Scheib's theatrical productions include Brecht's Puntila und sein Knecht Matti at the Theater Augsburg in Germany; Tolstoy's The Power of Darkness at the Trafo House of Contemporary Art in Budapest, Daniel Veronese's Women Dreamt Horses at Performance Space 122, Vallejo Gantner Artistic Director, Chuck Mee's Iphigenia at the Norwegian Theater Institute, Lothar Trolle's Fernsehen 3 and Ein Vormittag in der Freiheit at the Volksbühne am Rosa Luxemburg Platz in Berlin.

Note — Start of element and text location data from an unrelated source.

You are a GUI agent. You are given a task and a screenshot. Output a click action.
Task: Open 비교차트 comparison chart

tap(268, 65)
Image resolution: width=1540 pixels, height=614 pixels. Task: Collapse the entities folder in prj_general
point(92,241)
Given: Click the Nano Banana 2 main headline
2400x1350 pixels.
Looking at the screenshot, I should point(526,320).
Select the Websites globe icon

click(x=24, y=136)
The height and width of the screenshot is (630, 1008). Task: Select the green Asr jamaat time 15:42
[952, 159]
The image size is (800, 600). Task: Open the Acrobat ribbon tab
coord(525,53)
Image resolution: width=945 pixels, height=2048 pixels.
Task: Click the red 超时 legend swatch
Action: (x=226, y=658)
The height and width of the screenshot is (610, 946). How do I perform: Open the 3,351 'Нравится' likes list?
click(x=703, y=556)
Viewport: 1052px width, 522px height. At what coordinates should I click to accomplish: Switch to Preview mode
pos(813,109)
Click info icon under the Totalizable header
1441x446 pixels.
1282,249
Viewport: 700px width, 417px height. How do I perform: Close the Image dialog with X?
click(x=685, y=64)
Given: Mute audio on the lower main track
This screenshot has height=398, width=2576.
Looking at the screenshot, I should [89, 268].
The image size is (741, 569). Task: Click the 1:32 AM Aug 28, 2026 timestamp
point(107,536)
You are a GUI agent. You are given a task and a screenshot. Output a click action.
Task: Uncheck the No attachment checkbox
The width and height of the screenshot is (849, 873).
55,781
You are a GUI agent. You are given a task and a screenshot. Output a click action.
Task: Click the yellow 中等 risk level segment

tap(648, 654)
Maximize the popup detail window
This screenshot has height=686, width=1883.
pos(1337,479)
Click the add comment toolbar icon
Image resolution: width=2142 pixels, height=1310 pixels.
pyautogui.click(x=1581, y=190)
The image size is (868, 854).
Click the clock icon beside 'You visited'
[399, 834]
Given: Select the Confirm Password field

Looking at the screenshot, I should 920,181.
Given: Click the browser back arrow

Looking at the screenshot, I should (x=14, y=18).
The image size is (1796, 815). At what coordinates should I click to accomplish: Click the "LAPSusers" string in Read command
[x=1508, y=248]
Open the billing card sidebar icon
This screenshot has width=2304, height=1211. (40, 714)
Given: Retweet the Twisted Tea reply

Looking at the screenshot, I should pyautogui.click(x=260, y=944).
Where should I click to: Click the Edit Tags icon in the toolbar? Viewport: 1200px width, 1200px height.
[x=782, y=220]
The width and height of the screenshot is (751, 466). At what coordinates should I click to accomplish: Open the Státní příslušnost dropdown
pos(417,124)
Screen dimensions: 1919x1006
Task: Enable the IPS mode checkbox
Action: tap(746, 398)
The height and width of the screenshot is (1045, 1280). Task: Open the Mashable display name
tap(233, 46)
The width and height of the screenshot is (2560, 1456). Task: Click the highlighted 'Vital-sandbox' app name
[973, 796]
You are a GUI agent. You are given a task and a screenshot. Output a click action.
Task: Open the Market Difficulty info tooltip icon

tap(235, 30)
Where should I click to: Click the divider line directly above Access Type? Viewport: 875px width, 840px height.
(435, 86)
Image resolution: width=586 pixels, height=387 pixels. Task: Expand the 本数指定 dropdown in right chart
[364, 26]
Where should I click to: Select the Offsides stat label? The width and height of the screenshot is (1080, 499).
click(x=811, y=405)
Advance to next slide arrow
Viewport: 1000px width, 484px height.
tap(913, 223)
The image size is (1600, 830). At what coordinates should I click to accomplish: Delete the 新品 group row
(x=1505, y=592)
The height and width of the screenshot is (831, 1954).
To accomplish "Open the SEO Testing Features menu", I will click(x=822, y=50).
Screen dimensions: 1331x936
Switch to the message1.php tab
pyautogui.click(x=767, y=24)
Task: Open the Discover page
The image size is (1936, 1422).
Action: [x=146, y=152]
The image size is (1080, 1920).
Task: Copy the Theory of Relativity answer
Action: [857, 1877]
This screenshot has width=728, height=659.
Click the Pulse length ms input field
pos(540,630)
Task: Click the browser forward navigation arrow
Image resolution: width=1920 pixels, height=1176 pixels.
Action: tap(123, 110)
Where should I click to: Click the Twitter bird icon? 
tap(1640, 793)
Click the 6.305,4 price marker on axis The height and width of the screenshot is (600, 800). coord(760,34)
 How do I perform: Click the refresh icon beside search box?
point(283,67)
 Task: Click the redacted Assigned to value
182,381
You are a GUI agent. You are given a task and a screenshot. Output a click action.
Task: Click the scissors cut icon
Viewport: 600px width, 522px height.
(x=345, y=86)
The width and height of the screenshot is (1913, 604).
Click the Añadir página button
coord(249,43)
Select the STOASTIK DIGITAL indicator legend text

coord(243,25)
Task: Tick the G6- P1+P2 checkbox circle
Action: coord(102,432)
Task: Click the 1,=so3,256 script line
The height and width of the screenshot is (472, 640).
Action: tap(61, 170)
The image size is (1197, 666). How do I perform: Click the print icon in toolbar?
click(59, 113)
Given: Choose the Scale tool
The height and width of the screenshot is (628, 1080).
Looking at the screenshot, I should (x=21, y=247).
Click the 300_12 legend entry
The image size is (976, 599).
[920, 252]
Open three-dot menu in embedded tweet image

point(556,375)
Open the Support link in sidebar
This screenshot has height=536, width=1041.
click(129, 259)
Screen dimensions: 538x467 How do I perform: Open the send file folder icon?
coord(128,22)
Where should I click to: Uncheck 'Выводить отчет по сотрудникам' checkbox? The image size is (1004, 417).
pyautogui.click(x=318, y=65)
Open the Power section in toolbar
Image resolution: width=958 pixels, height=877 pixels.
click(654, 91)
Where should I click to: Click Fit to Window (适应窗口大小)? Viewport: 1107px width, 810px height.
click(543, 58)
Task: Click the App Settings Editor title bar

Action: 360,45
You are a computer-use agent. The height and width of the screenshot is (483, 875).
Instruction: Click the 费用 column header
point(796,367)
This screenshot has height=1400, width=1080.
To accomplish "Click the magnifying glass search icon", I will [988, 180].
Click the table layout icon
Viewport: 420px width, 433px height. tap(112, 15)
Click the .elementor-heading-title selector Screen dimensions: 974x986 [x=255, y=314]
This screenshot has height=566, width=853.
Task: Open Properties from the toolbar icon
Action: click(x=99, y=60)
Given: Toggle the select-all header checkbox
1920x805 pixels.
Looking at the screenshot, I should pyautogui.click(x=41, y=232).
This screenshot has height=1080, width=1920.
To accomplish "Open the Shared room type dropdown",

Also known for his Live Cinema adaptations of novels, films, and non-theatrical events, Scheib's staged adaptations include: Bellona, Destroyer of Cities adapted from Samuel R. Delany's novel, Dhalgren at The Kitchen in New York,Samuel R. Delany and Jay Scheib discuss Bellona, Destroyer of Cities with Ashley Crawford, World of Wires (2012) adapted from the science fiction film World on a Wire, Untitled Mars (This Title May Change) adapted from Lassewitz, Dick, Lem and the activities of the Mars Desert Research Station in Utah which premiered at Performance Space 122 in New York. His live-cinema adaptation of Antonioni's works This Place is a Desert was first performed as a workshop with the Kretakor Ensemble in Budapest followed by a studio presentation at Massachusetts Institute of Technology before its world premiere at the Institute of Contemporary Art in Boston and its subsequent sold-out run at the Public Theater as part of the Under the Radar Festival. Other adaptations include Margarethhamlet, which premiered in Berlin and All Good Everything Good after Shakespeare's All's Well That Ends Well which premiered in Bologna at Raum. Both Shakespeare adaptations were choreographed for a solo performer on guitar and were presented with Margareth Kammerer.

The New York City Opera presented the opera, Powder Her Face, by Thomas Adès, in February 2013 at the Brooklyn Academy of Music in a production directed by Jay Scheib.